Exercise aim: List each line below that contains the string "Action". Case matters.

Data records:
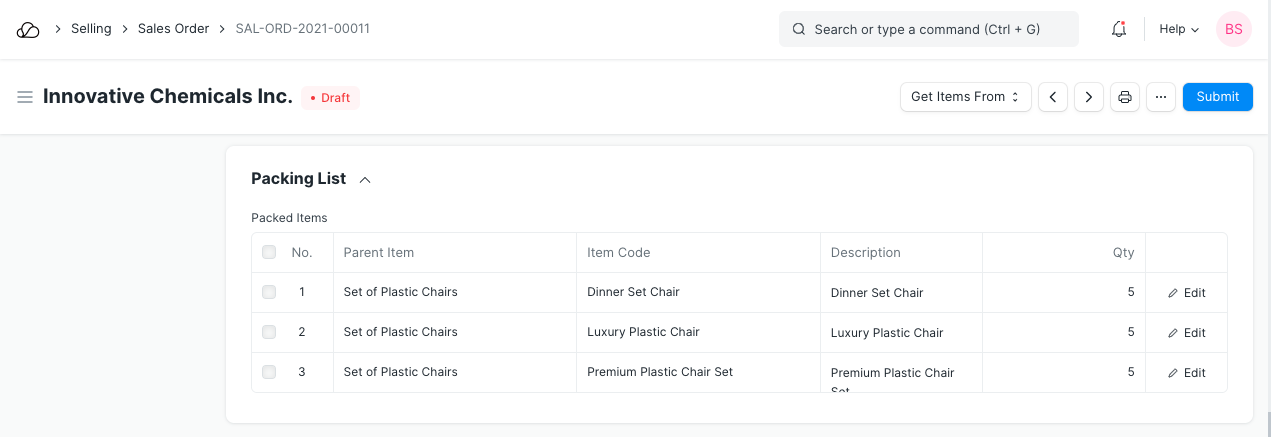The height and width of the screenshot is (437, 1271).
Task: Select all packed items checkbox
Action: 269,253
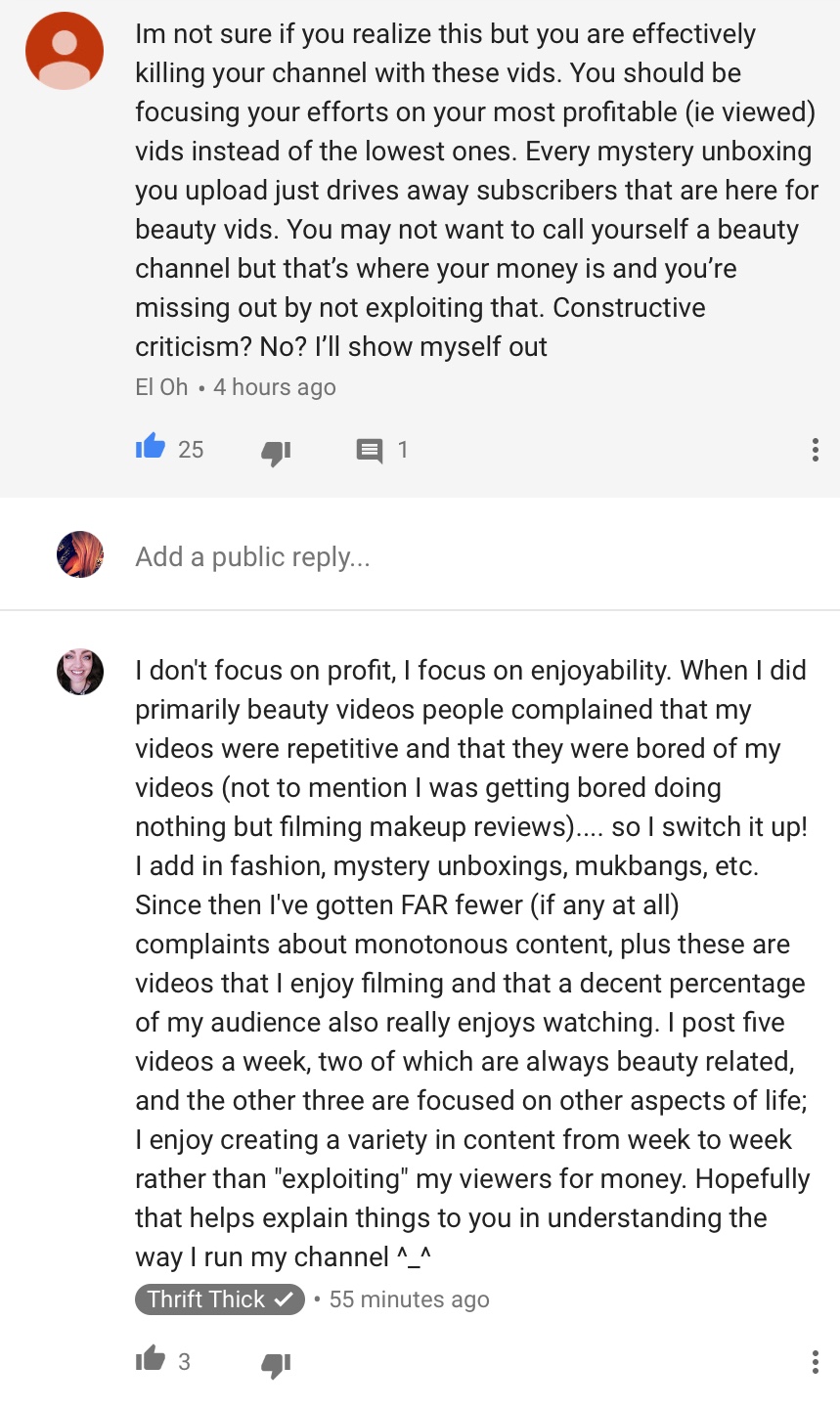Image resolution: width=840 pixels, height=1408 pixels.
Task: Tap Thrift Thick's profile picture
Action: pyautogui.click(x=80, y=672)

Answer below:
Action: 269,253
Action: pyautogui.click(x=80, y=672)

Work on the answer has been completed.